A report by Aurora Energy Research, a UK based company has projected that the adoption of electric cars could wipe out as much as $21 trillion in revenues for the oil, gas, and coal industry by 2040.
According to the report, electric vehicles and improved fuel efficiency could cause oil demand to peak in the mid-2020s – resulting in $19 trillion in lost revenue for oil companies in the period 2018 to 2040.
On the demand side, the report describes a world of widespread electrification – with 540 million electric vehicles on the road by 2040 – and the widespread use of digital technologies in the ‘internet of things’ increasing demand for power and the role of services in the global economy.
On the supply side, the report describes how new technologies allow oil and gas companies to extract resources more cheaply in the future.

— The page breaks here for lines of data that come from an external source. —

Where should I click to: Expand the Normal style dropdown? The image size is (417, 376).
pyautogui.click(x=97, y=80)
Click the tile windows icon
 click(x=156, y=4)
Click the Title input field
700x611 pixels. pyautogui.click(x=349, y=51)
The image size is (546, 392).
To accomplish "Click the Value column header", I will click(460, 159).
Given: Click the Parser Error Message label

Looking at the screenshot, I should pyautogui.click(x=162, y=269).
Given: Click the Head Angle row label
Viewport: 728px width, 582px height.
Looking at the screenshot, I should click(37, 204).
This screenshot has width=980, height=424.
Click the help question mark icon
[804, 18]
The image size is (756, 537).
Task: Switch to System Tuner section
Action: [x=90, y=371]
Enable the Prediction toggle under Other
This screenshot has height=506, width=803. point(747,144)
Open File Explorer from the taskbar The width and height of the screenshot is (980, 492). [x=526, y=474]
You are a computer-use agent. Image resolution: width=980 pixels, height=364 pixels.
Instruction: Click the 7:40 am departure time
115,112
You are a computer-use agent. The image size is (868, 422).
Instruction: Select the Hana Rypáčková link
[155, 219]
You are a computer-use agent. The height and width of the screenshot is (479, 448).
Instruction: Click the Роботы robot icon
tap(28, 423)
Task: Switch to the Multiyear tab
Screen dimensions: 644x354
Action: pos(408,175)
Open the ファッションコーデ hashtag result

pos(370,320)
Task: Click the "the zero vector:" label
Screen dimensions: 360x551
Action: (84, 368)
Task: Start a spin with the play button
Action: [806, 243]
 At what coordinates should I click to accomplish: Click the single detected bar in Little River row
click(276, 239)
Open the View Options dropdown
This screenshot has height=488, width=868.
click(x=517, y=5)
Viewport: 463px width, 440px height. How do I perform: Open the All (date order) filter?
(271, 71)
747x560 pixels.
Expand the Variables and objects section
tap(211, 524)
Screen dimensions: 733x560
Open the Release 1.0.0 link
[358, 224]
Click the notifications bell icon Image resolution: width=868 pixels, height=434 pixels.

Conversely, the phasing out of coal power generation in many countries for climate and air quality reasons causes a decline in the demand for coal, whilst more onerous mine repatriation requirements lead to higher costs of production.
The report said, “Revenues from oil consumption in particular decrease from $1.5 Trillion in 2016, to $1.1 Trillion in 2040 (in real terms), whilst gas revenues more than double to 2040 as both prices and supply volumes increase.
“Total fossil fuel revenues are 40 percent lower in 2040 than a business as usual scenario.
“Overall, cumulative fossil fuel revenues are $21 trillion lower over the period 2018-40 than in a Business as Usual Scenario, of which 90 percent of the decline is in oil and the remainder in coal,” it added.
The impact of such a scenario on fossil fuel producing companies and nations is enormous – challenging current business models and current investment plans.
Data from the Central Bank of Nigeria shows that oil revenues still remains the country’s dominant source of income.
Last week, Fitch Ratings affirmed Nigeria’s long-term foreign currency Issuer Default Rating (IDR) at ‘B+’ with a negative outlook.
While B+ is encouraging as the nation continues to recover, the negative outlook serves to highlight how Nigeria must break away from its reliance on oil.
With Fitch expressing concerns over “the sustainability of the economic growth momentum”, the nation must strive to derive growth from other sustainable sources other than rising oil prices.